§ **Written exercise**
Please reproduce the lines below word for word, starting at the line that contains "This screenshot has height=588, width=542." and continuing through the end of the lines. Leave the pictures out of your answer.

[Screen-element location records]
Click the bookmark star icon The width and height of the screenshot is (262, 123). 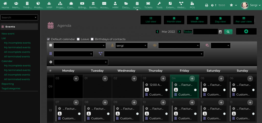point(231,5)
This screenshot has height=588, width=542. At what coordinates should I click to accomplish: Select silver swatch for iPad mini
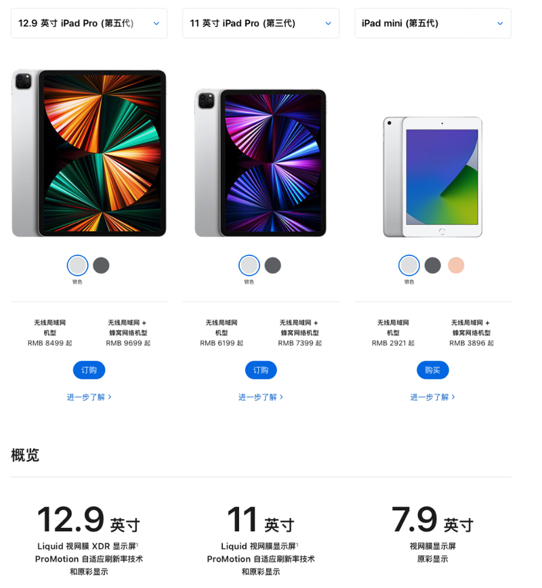pyautogui.click(x=409, y=266)
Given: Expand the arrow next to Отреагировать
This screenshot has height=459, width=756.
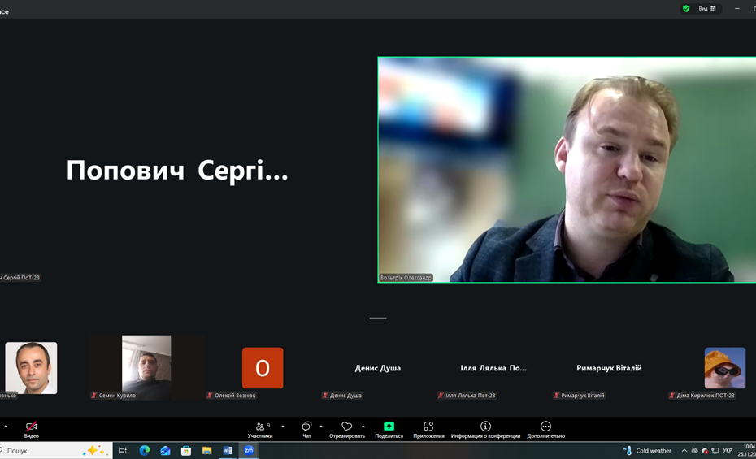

§ **Complete output**
This screenshot has height=588, width=542. At what coordinates should I click to accomplish: Select silver swatch for iPad mini
pyautogui.click(x=409, y=266)
Given: Expand the arrow next to Отреагировать
This screenshot has height=459, width=756.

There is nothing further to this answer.